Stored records

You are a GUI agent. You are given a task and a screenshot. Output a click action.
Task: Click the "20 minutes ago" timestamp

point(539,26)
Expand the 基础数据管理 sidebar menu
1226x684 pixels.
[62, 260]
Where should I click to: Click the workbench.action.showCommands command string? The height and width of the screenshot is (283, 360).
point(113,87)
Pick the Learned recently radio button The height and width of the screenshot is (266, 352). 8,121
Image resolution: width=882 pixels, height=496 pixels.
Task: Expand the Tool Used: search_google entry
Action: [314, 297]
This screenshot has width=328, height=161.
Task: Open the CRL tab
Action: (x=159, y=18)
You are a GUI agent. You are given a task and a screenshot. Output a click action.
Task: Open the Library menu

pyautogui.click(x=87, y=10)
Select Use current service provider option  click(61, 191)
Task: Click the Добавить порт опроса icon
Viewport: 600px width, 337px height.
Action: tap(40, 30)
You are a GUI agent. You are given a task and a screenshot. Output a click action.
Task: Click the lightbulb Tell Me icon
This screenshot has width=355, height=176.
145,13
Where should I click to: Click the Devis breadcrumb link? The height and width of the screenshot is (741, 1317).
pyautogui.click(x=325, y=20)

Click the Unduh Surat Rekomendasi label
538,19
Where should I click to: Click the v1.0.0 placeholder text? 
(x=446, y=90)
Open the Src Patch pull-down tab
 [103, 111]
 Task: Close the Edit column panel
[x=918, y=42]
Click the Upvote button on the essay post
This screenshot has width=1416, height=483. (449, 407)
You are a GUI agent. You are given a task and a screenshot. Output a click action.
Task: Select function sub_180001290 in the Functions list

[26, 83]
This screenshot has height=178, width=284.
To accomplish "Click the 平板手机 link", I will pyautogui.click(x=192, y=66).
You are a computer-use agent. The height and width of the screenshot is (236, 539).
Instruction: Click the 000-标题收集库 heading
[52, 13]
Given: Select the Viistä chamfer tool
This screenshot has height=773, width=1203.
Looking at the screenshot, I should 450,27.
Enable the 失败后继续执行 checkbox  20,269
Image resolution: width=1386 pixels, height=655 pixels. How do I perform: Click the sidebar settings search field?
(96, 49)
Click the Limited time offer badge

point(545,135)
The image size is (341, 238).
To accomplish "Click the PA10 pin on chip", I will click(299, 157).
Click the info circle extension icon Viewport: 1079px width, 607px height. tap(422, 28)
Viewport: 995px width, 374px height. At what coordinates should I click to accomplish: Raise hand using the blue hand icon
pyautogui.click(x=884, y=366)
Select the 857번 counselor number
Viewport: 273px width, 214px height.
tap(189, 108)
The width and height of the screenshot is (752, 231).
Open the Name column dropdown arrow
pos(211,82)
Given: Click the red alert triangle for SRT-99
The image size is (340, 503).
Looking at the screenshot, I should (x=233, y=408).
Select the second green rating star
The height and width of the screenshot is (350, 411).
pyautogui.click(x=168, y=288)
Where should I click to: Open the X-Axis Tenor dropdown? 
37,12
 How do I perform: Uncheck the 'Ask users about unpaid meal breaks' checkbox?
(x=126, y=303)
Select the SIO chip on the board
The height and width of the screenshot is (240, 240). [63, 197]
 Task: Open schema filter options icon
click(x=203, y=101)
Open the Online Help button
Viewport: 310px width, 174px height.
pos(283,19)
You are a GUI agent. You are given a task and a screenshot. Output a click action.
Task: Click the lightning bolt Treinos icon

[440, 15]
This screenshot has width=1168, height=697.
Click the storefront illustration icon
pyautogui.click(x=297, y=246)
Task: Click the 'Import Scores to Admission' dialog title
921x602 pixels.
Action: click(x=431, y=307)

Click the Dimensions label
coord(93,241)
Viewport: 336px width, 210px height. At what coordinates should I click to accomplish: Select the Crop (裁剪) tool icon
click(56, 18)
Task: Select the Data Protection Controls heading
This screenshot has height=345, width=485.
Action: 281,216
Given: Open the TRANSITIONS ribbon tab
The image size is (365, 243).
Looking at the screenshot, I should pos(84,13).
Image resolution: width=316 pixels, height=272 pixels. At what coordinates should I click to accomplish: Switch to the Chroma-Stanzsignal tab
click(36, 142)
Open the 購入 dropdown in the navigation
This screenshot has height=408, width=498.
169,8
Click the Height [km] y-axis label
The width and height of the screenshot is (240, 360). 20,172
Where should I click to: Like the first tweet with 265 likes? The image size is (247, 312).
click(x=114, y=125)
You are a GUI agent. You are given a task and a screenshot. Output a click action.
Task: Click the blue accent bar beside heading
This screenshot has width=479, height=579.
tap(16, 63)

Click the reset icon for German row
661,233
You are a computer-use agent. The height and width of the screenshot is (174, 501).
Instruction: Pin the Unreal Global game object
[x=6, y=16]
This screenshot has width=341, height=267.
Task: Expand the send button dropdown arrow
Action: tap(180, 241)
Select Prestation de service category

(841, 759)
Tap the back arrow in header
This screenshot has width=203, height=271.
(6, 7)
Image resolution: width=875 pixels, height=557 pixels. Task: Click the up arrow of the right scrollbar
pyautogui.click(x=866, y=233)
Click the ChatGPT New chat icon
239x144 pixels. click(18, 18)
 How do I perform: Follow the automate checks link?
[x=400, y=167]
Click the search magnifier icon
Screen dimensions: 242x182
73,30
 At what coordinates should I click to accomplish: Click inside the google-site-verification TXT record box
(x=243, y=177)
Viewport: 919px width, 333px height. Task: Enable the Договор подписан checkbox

▶ EXERCISE INSTRUCTIONS: The lines from the one holding "Instruction: Pin the" to the last line of the entries, both included: retype them exactly and give nothing else.

▶ OUTPUT FOR THIS EXERCISE:
Instruction: Pin the Unreal Global game object
[x=6, y=16]
This screenshot has width=341, height=267.
Task: Expand the send button dropdown arrow
Action: tap(180, 241)
Select Prestation de service category

(841, 759)
Tap the back arrow in header
This screenshot has width=203, height=271.
(6, 7)
Image resolution: width=875 pixels, height=557 pixels. Task: Click the up arrow of the right scrollbar
pyautogui.click(x=866, y=233)
Click the ChatGPT New chat icon
239x144 pixels. click(18, 18)
 How do I perform: Follow the automate checks link?
[x=400, y=167]
Click the search magnifier icon
Screen dimensions: 242x182
73,30
 At what coordinates should I click to accomplish: Click inside the google-site-verification TXT record box
(x=243, y=177)
Viewport: 919px width, 333px height. Task: Enable the Договор подписан checkbox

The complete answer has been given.